··· TASK INPUT ···

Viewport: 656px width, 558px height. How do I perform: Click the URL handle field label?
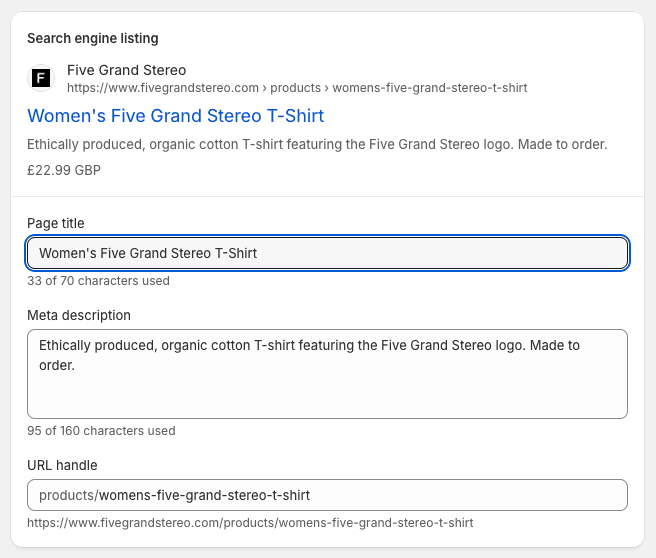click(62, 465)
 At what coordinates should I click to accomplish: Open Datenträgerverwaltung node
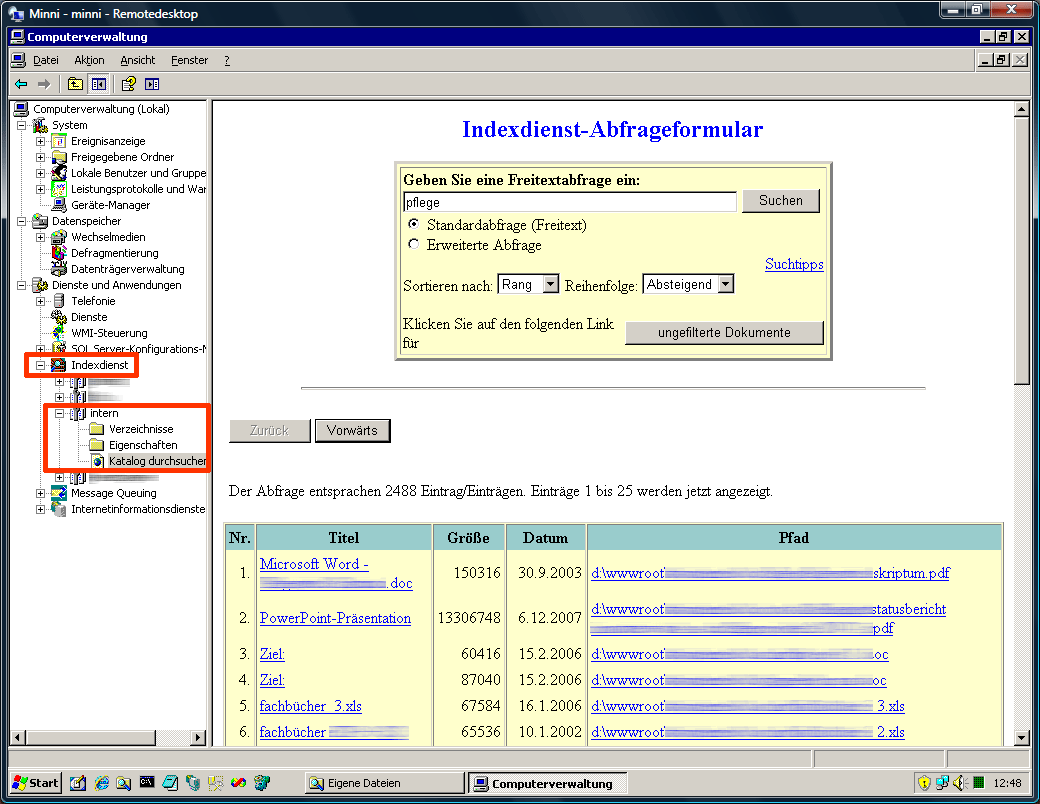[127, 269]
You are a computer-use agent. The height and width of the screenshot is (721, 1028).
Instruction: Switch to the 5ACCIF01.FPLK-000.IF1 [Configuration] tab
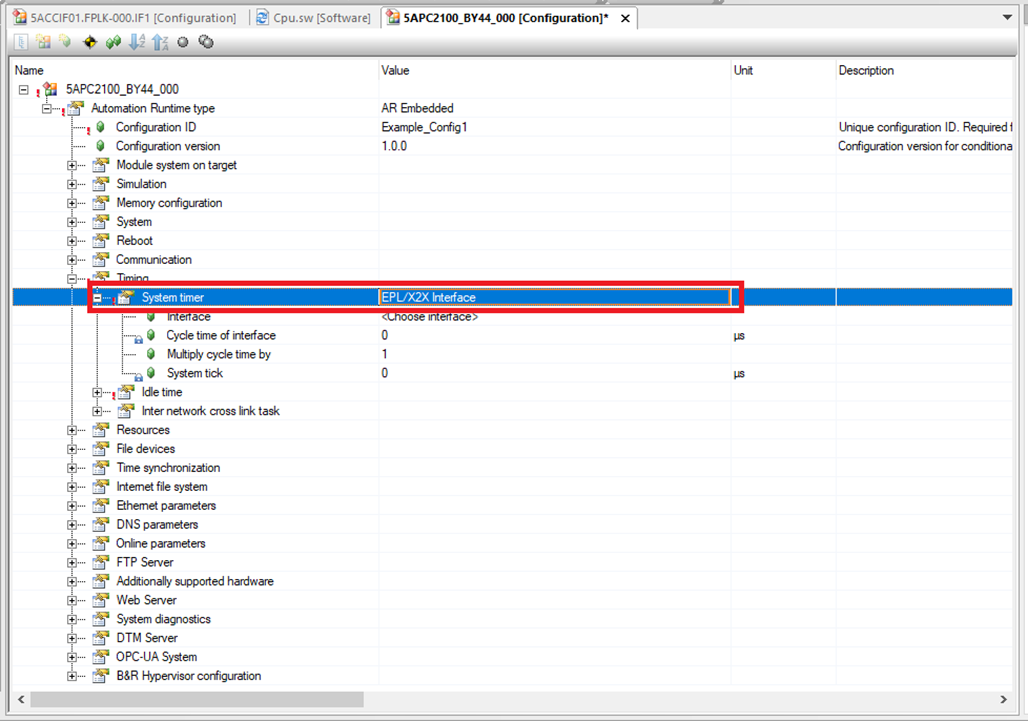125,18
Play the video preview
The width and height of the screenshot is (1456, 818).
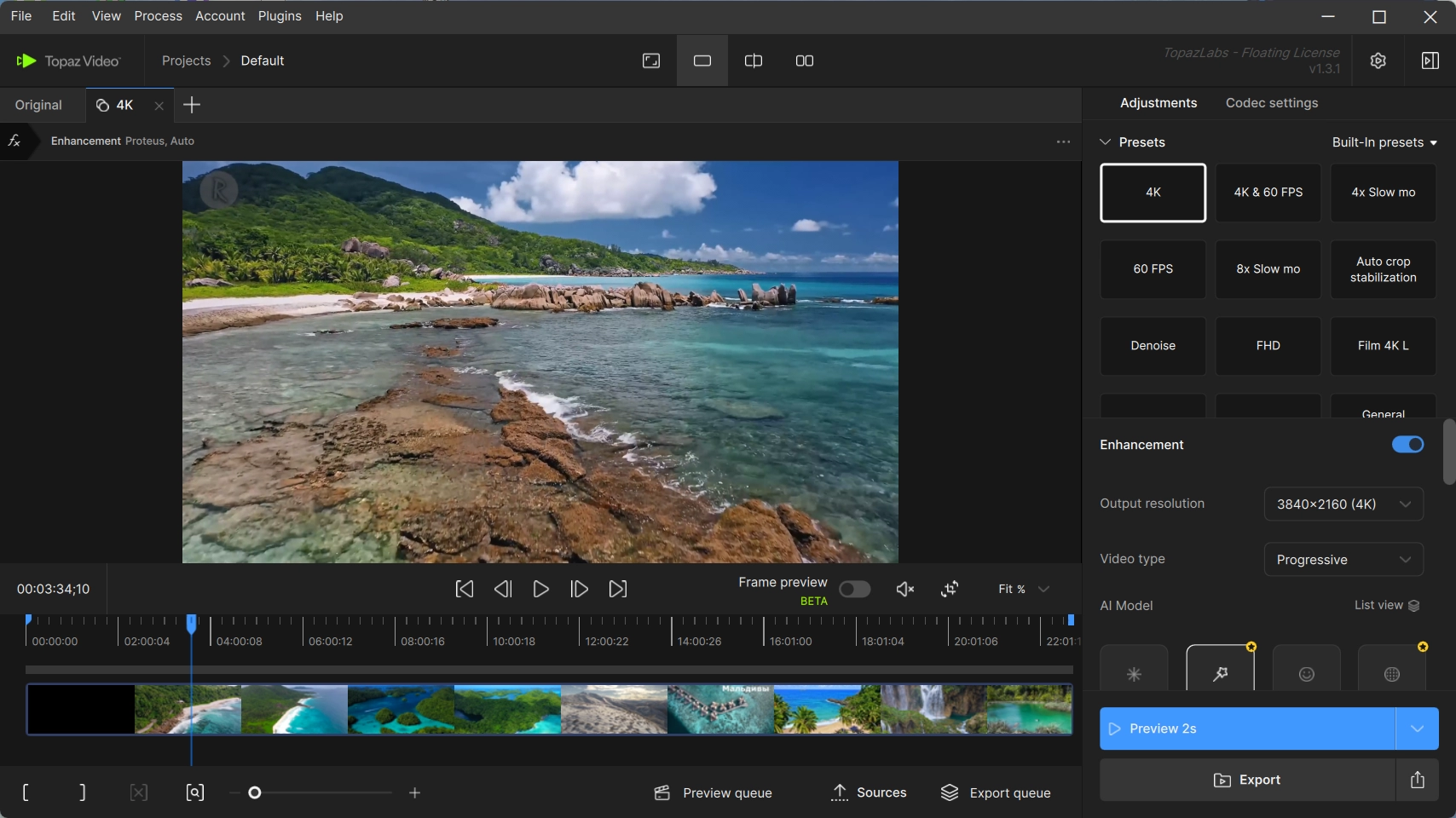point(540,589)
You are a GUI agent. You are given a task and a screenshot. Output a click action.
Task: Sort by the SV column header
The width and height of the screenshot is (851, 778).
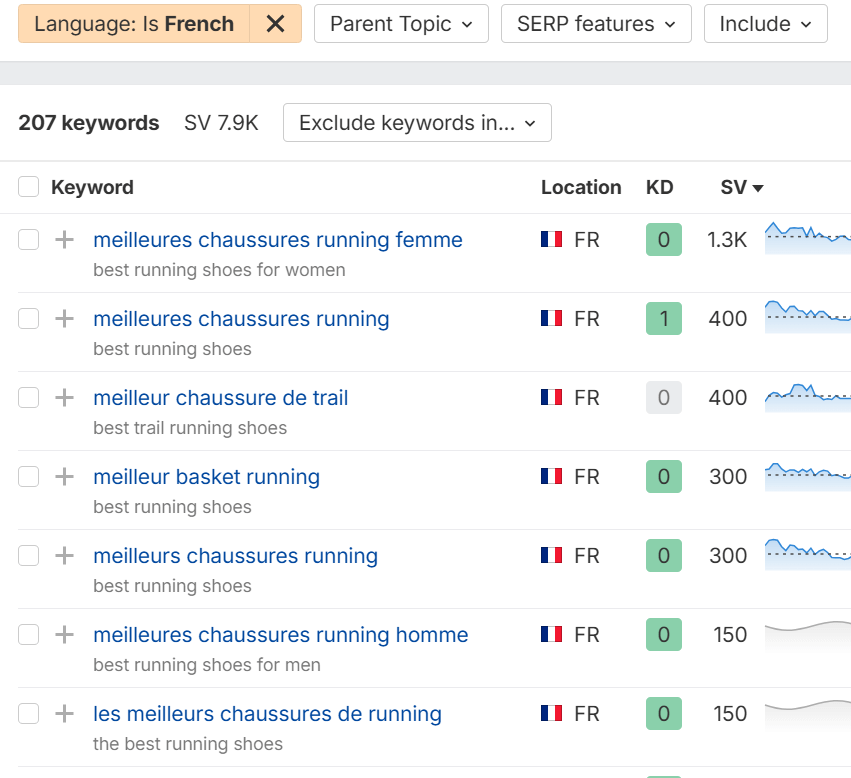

···

● **AIM OF THE TASK**: Here the lines from the one with "At what coordinates" through the last line of the data above need to be repeated exactly, both included, and any picture omitted.

● **ANSWER TO THE EXERCISE**:
 At what coordinates should I click to accomplish: Open Datenträgerverwaltung node
[127, 269]
You are a computer-use agent. The height and width of the screenshot is (721, 1028).
Instruction: Switch to the 5ACCIF01.FPLK-000.IF1 [Configuration] tab
125,18
Play the video preview
The width and height of the screenshot is (1456, 818).
point(540,589)
You are a GUI agent. You are given a task and a screenshot. Output a click action.
Task: Sort by the SV column header
The width and height of the screenshot is (851, 778).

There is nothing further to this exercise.